# Page extract start

If my tendency to overshare has not made it clear, let us establish that yours truly has yet to entirely grow up. I'd love to say that explains my boyish charm, but it also explains my galloping naivete and my stubborn resistance to common sense. I hold onto things. Memories, people, ideas.

My childhood belief in these persisted well past the point where a little skepticism would have been no bad thing. The last few years ended most of my willful naivete, my childish idealism. Unfortunately, the Current Guy, while tonally a galaxy away from the Former Guy, has not so far restored my faith in the civics-class ideals to which I clung. The Former Guy sinned by doing. The Current sins by not doing. Neither has helped stop my reluctant emergence into how shit really is.

All of which is to say I found myself choked up at a couple points in Rod Lurie's 2000 political thriller, THE CONTENDER, and at the end, as Jeff Bridges thundered away at Congress, I brimmed over into tears. Not so much for the ideals espoused, though an anti-slutshaming movie's ideals are mine, but because most of Bridges' high minded rhetoric about how women will be honored, will serve at the highest level of the executive branch, will not be slutshamed and character assassinated out of existence, and of the kind of nation which will make those things real, the kind of decent and fair-minded nation we can be, didn't happen (apart from Kamala Harris.) Listening to this rousing speech, I thought of how righteous that sounded in 2000, and how the country Bridges describes looked within reach.

Then, I thought about W, and Bush v. Gore, and 9/11, and USA PATRIOT, and 20 years of war on two fronts which turned out a master class in futility. I thought about the Former Guy, and Justice Kavanaugh, and #MeToo & #TimesUp, and how very fucking far we live from the ideals of Hollywood's idea of politics/politicians ca. 2000. So I teared up and a minutes' worth spilled over for a world and a time I believed in, however childishly, as opposed to this world, in which I live with as little belief as possible.

The liberal vs. conservative politics in THE CONTENDER haven't changed so much as metastasized, in both parties' case. Many who watch it today may struggle with Clintonian liberalism even moreso than the Gingrich playbook run by Gary Oldman's Republicans. I don't know what some contemporary viewers make out of the political ideals espoused by Democrats in this movie. Some audiences may not find THE CONTENDER as moving, ideologically, as I do.

What they'll find, instead, is a great movie. Released in an election year, many of these characters and situations were assumed to be based or modeled on then-current political figures and events. Most of them belong to the scrapheap of history, today, but political ideology and partisanship only hinder the appreciation of a first class political thriller. I found my and the film's politics irrelevant early in the proceedings and that didn't change.

# Page extract end
# Data section start

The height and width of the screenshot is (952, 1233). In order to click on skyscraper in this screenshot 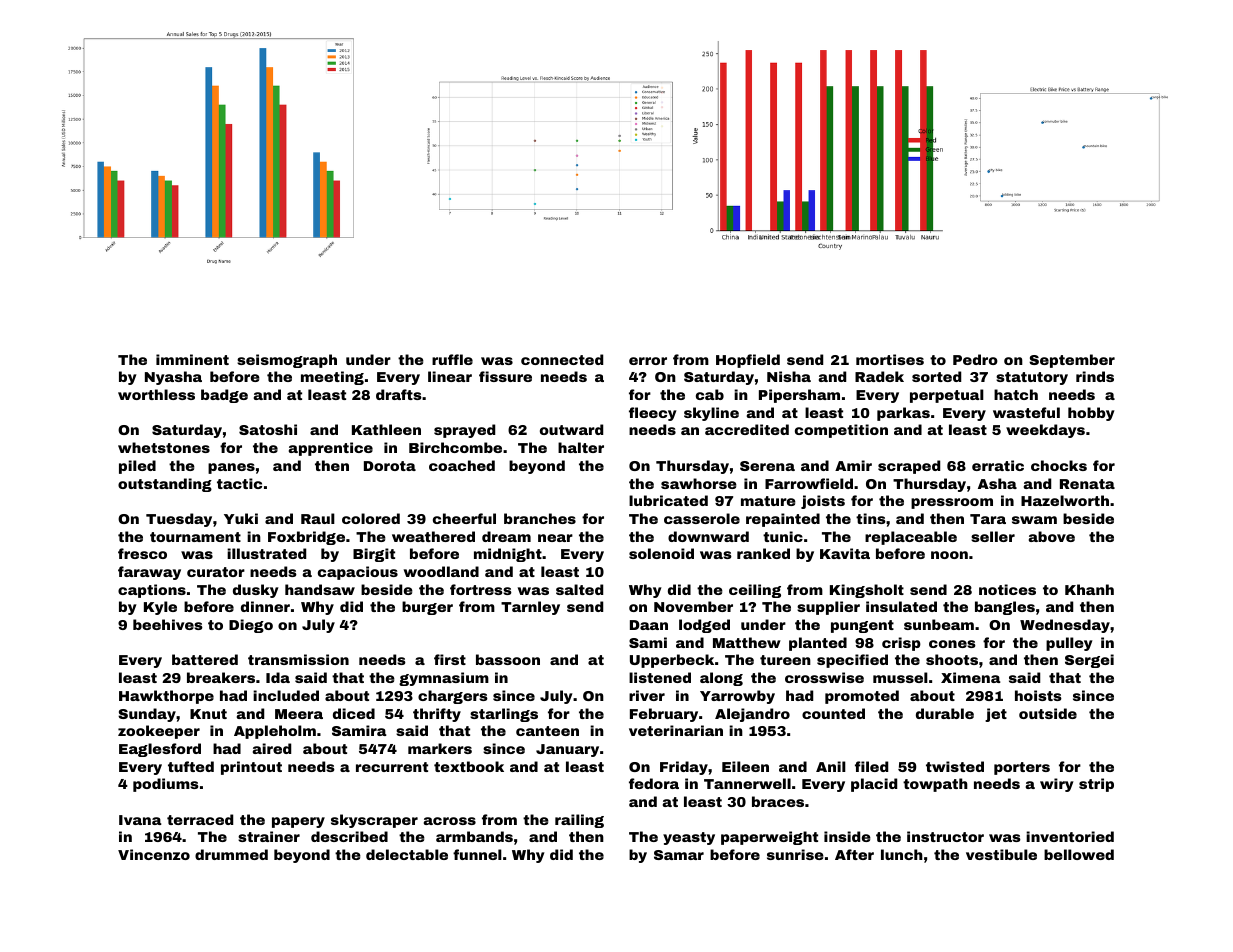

# Data section end

■ Task A
From the review of The Contender, extract the passage starting at "The liberal vs." and ending at "ideologically, as I do.".
■ Task B
In the review of The Contender, list everything the writer names in the sentence that begins "Then, I thought about W".
■ Task C
Answer these from the review of The Contender:
(i) At whom does Jeff Bridges thunder at the end of the film?
(ii) Whose playbook do Gary Oldman's Republicans run?
(iii) In what kind of year was the film released?

■ Result A
The liberal vs. conservative politics in THE CONTENDER haven't changed so much as metastasized, in both parties' case. Many who watch it today may struggle with Clintonian liberalism even moreso than the Gingrich playbook run by Gary Oldman's Republicans. I don't know what some contemporary viewers make out of the political ideals espoused by Democrats in this movie. Some audiences may not find THE CONTENDER as moving, ideologically, as I do.

■ Result B
W
Bush v. Gore
9/11
USA PATRIOT
20 years of war on two fronts

■ Result C
(i) Congress
(ii) Gingrich's
(iii) An election year